Save The Owls Fundraising
As detailed in the previous post and started by Joe Pranevich, anyone who mentions that they'll donate to an owl-related charity during the King's Quest V playthrough will get an as-yet-undetermined amount of CAPs.
Also, any adventure game companies looking for a new artist, I am currently available!


  1. Perhaps a little harsh on the desert section, I would consider it an interesting maze, just instead of solid walls there is instead a movement limit. I suppose a modern game would autosave at each oasis, and reload automatically to the most recent oasis when you died. Or perhaps a modern game would omit such mazes to begin with? Like many Sierra games (or adventure games in general), it would be short if it didn't require backtracking, restarting, reloading and trying different approaches to puzzles.

    Of course the motivation for exploring the desert is not clear, other than "because it's an adventure game, and therefore there is something I need there!". I don't recall there being any stated reason to go there, and Cedric certainly doesn't like it. Perhaps I missed a conversation or bit of text.

    1. You guys should all wait till you see the maze in Legend of Kyrandia 1.

      Worst maze ever.

    2. Yeah. I originally wrote this post over a week ago just after playing the section, and when I re-read it yesterday I thought I might have gone a bit too far.

      This type of design is definitely a product of its time - a time when we had much fewer games, and buying a game meant we wanted it to occupy as many hours of our time as it could. Wasting our time was less of an issue then because there were simply less computer games being made per year.

      A modern game also might, instead of making me keep walking on every possible step until I die, have Graham exit the screen, then immediately come crawling back with the narrator saying, "Graham walked for hours, but found nothing in that direction."

      But, despite my negativity in this post, I've found the game enjoyable so far, with this section just being a little hiccup on the way.

    3. Laukku: I liked that maze too! It was similarly inventive, and Kyrandia 1 is definitely comparable to Sierra games in terms of dying and sometimes frustratingly annoying puzzles. I seem to recall the second game was a little more lenient though!

      TBD: As I've got older I'm generally much more annoyed at games having cheap filler sections, and if this was a modern game I'd probably be just as mad as you were when you wrote this! These days I have dozens of unplayed games that I could switch too if I felt like it, whereas back then the games were expected to last much longer. They still pale in comparison to old RPG mazes though.

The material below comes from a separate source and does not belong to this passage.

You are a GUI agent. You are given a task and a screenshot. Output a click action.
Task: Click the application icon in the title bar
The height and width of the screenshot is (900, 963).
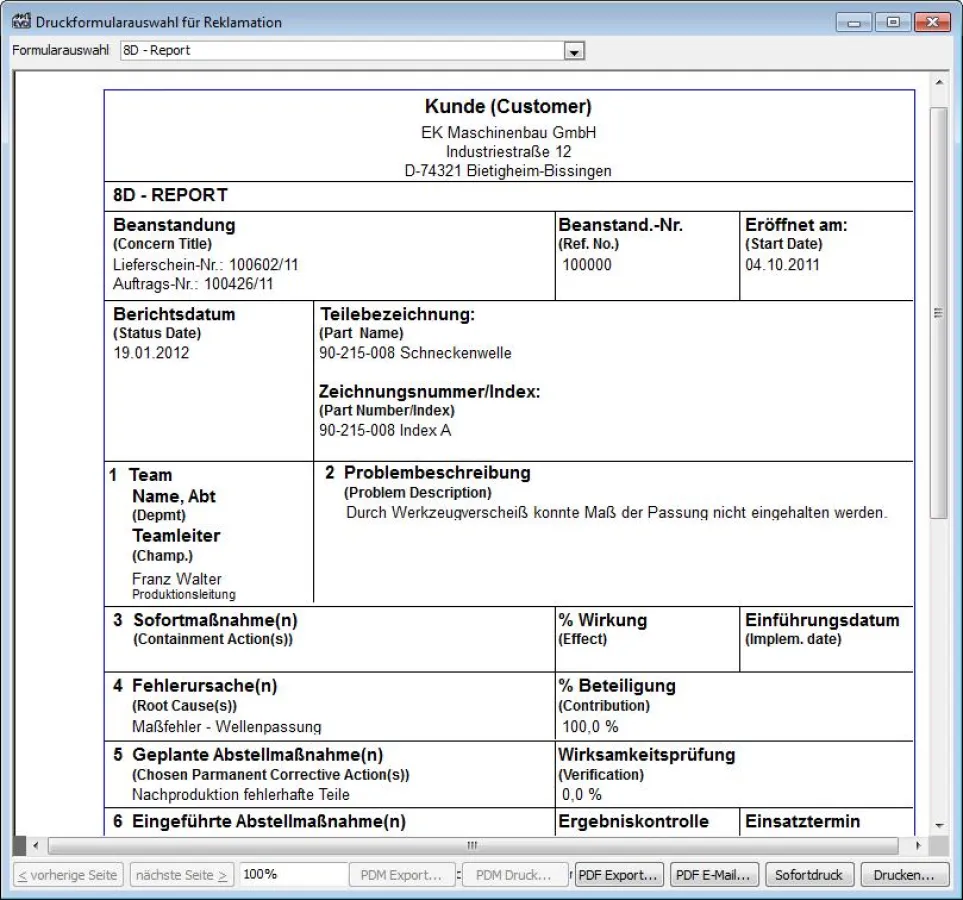coord(21,20)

    4. This is giving me one hell of a nostalgia trip! I don't tho l I've played this one or KQ VI since they came out!

    5. I don't find mazes in graphical adventures that annoying. The directions are usually logical and you might even have some visual clues by which to distinguish the different rooms. It's mazes in text adventures which are usually pure hell, since they often have no logic at all - you go south, but going then north won't return you back etc.

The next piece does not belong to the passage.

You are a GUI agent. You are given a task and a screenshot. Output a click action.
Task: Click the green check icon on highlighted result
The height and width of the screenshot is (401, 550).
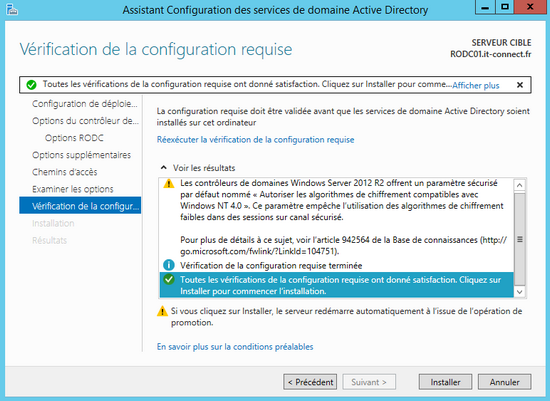(x=169, y=280)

      In KQ5 I think it's more that the desert area is just too big and doesn't even look interesting, with every room looking just like the other. SQ4, from about the same era, had also a maze, which I don't find as grating as KQ5's desert, because it was quite small in comparison and was graphically lot more interesting.

    6. Speaking of Legend of Kyrandia 1, I played the game last year and hated it. Many trial and error puzzles and extremely large empty areas that need to be mapped.

      One puzzle particularly annoyed me because I'd spent quite a bit of time trying to work out the logic of it before looking at a walkthrough and realising it was purely random and had no logic to it at all.

    7. Yeah, the puzzles are by far the worst aspect of it. But it does have a serviceable story, a memorable villain and an excellent soundtrack. With much better puzzle design it could've been a minor classic, like Legend of Kyrandia 2. Plus it's rather nostalgic for me =3

  2. Interesting that one team at Sierra was developing King's Quest V at the same time as another developed Quest for Glory II. Both games had genies - In fact, management made us change ours to come from a ring rather than a lamp because "Roberta thought of rubbing a lamp to summon a genie first." :-) Both games had large deserts with only a few useful locations. Ours was more forgiving, and there were clues to all of the important locations if you talked to the right people. (But I suspect most players missed most of those clues and just randomly explored the desert.)

    1. I noticed as I watched the ending credits, that Lori is one of the voice cast! I couldn't see your name though, were you too busy with QFG2 to offer your services?

    2. What the... Roberta thought of it first? Ahem... Anyway, it's strange that you didn't catch the Last Crusade reference at the horsey death bit.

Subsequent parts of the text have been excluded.